5ª feira, 03 de setembro de 2026
Durante muitos anos, decidida a impedir qualquer avanço social e usando, preferencialmente, a mídia controlada pelas famílias Marinho, Frias e Mesquita, as elites fustigaram Lula de forma direta.
Naqueles tempos, segundo espalhava a mídia elitista, Lula era desonesto, despreparado, incompetente e tudo o mais que o tornasse incompatível como o exercício do poder máximo no Brasil.
Acontece que Lula chegou à presidência do país e, desmoralizando as acusações, já em sua primeira temporada no Palácio do Planalto, revelou-se competente e preparado para o cargo, sendo responsável pelos maiores avanços econômicos e sociais já conquistados pelo Brasil, situação que falicitou a eleição da sua sucessora.

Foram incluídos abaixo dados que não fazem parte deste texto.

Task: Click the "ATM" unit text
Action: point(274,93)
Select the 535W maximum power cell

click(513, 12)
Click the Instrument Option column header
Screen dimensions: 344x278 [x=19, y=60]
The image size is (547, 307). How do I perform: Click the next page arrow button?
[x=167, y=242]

Na sequência, redirecionando o alvo dos seus ataques, as elites torpedearam a presidente Dilma Rousseff em carga que levou ao golpe de 2016 e ao seu retorno [retorno das elites] ao poder através do usurpador Michel Temer.

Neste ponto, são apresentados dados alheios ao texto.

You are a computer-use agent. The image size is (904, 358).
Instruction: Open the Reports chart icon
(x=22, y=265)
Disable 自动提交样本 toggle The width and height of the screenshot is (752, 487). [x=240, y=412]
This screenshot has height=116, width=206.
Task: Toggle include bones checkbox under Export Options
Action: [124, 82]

Para impedir a volta de Lula à presidência nas eleições subsequentes, sempre usando a grande mídia como aríete, as elites voltaram à carga com acusações de desonestidade, num processo (este sim) desonesto que, com a cumplicidade do juíz-ladrão Sérgio Moro, renovou o golpe de 2016 pela sua prisão e inelegibilidade [prisão e inelegibilidade de Lula] para o pleito de 2018.
Condenado injustamente, Lula amargou o cárcere por 580 dias nas masmorras da Polícia Federal em Curitiba, de onde, após provar inocência, saiu em novembro de 2019.

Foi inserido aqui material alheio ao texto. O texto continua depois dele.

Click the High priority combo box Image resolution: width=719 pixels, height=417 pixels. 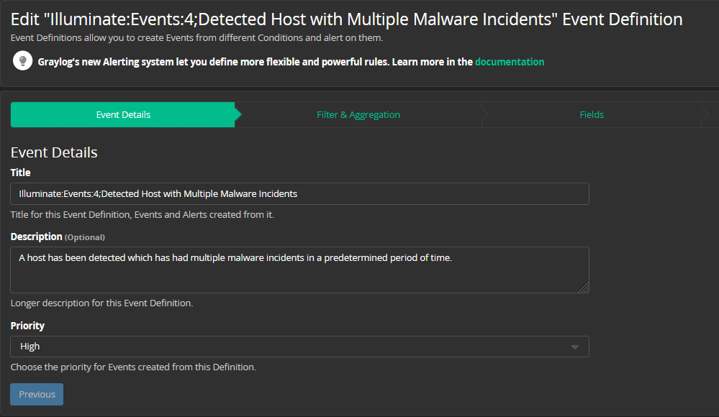point(299,346)
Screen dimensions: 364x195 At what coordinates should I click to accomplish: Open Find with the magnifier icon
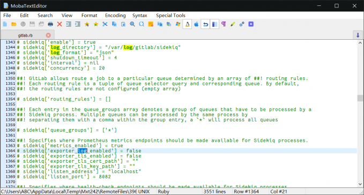click(132, 24)
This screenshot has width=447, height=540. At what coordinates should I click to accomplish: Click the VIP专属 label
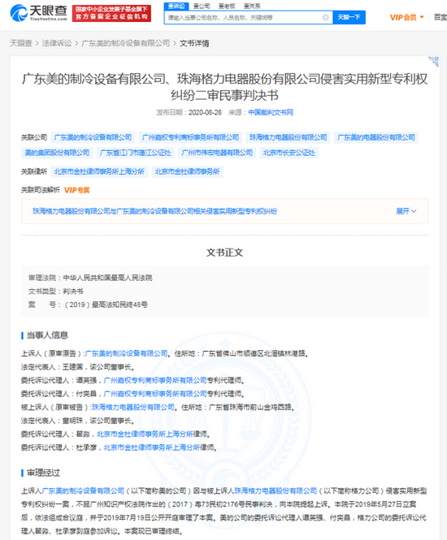76,190
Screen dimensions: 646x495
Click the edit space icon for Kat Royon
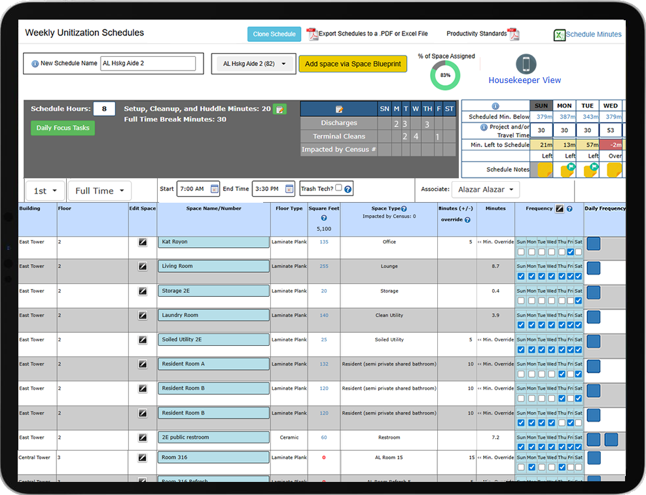click(x=143, y=242)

Dali em diante, desmoralizada pelas decisões da Justiça brasileira, não havia mais como as elites acusar Lula de desonestidade.
Foi aí que, como forma de manter seu nome [nome do presidente Lula] associado ao tema ‘corrupção’, as elites colocaram seu filho Fábio Luiz na alça de mira.
Prontamente referido como ‘Lulinha’ ou ‘o filho do presidente’, Fábio Luiz teve a vida virada, revirada, investigada, re-investigada por diversas vezes sem que qualquer irregularidade fosse encontrada. Lula voltou ao poder, mas, desde então, sempre que julga conveniente, a mídia corporativa volta a levantar o tema ‘Lulinha’.
Nos dias correntes, cumprindo a parte que lhe cabe na urdidura, o ministro bolsonarista André Mendonça abriu duas investigações contra Fábio.
Nenhuma irregularidade foi encontrada, mas, sem outra forma de atingir o presidente Lula e associa-lo ao tema ‘desonestidade’, mesmo perdendo consistência a cada dia, as elites mantiveram Fábio Luiz nas manchetes, requentando velhas noticias e acusações.
Agora, para alegria das elites e, mais uma vez, graças ao concurso do ministro bolsonarista André Mendonça, esquecidas momentaneamente de Fábio Luiz, as baterias da grande mídia se voltaram contra o ministro Alexandre de Moraes – grande guerreiro da Democracia Brasileira, cujo erro foi atender ligações do ex-banqueiro Daniel Vorcaro.
Vale dizer que, na atual quadra da história do Brasil, atacar Alexandre de Moraes significa atacar um adversário do golpismo e, portanto, [significa] atacar um adversário do bolsonarismo e, neste embalo, atacar Lula.
Assim, atacar Alexandre de Moraes é uma forma de atacar o próprio Lula.
Da mesma forma que aconteceu com Lula e, depois, com Fábio Luiz, não foram apontadas quaisquer ilegalidades nos procedimentos do ministro Alexandre de Moraes.
Isto, no entanto, pouco importa para as elites, pois aquilo que elas desejam mesmo é atacar Lula.
O interessante é que, horas depois de acusar Alexandre de Moraes de ter falado ao telefone com o tal Daniel Vorcaro, veio à tona que, naquele mesmo período, o próprio André Mendonça teve um encontro presencial com o banqueiro desonrado, de quem ganhou como mimo um terno de R$ 20.000.
Vamos ver até onde vai este novo lance das elites.